Back to projects
Build Along
A voice-guided assembly assistant prototype that turns manual-style instructions into short, structured steps with ElevenLabs text-to-speech.
Active prototype — voice-guided assembly assistantElevenLabsText-to-speechPythonNext.jsTypeScriptReact
Overview
I built Build Along to explore how voice can make physical assembly tasks easier to follow hands-free. The prototype turns manual-style instructions into structured step cards that can be read aloud using ElevenLabs, with controls for moving through steps and replaying the current instruction.
Built
- A step-card interface for moving through structured assembly instructions one step at a time.
- Read-aloud and repeat-step controls for hands-free guidance.
- A FastAPI backend endpoint that calls ElevenLabs text-to-speech and returns playable audio.
- Static demo audio support for public portfolio deployments where live API usage is not required.
- A deliberately small V1 that proves the core loop from instruction step to playable spoken guidance.
Engineering decisions
- I kept V1 focused on one complete product loop: structured instruction step, UI card, backend speech endpoint, ElevenLabs audio generation, and playable output.
- I treated the project as an assembly guidance prototype rather than a generic text-to-speech wrapper.
- I separated the frontend and backend so the UI, orchestration, and speech generation boundary stays explicit.
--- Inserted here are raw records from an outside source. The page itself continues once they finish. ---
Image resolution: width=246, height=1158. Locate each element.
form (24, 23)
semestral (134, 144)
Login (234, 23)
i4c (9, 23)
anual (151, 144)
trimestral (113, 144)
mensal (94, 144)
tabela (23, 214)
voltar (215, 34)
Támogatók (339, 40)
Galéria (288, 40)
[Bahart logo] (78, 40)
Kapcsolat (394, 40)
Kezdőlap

- I added static demo audio support so the project can be shown publicly without relying on live paid API calls.
- I avoided PDF parsing, camera input, voice commands, authentication, and persistence in V1 so the core interaction could be tested quickly.
Demonstrates
- Product thinking around AI-assisted physical workflows.
- Voice UI and text-to-speech integration.
- FastAPI backend design.
- Next.js frontend development.
- API boundary design between frontend and backend.
- Scoped MVP delivery.
- Pragmatic handling of public demo constraints.
Trade-offs
- Using ElevenLabs gives the prototype high-quality speech output quickly, but it introduces API cost and deployment considerations.
- Using sample structured instructions keeps the prototype focused, but it avoids the harder problem of parsing arbitrary manuals.
- Static demo audio makes the portfolio demo safer and cheaper to host, but it is less impressive than fully dynamic speech generation.
- Keeping V1 small limits functionality, but it makes the project easier to finish, explain, and improve.
Next
- Add voice commands for next, previous, repeat, and pause.
- Introduce manual ingestion and structured step extraction.
- Add richer step metadata such as tools, parts, warnings, and estimated duration.
- Explore camera-based progress checks for visual confirmation during assembly.
- Add a shareable QR-code flow where a product can link directly to its guided build experience.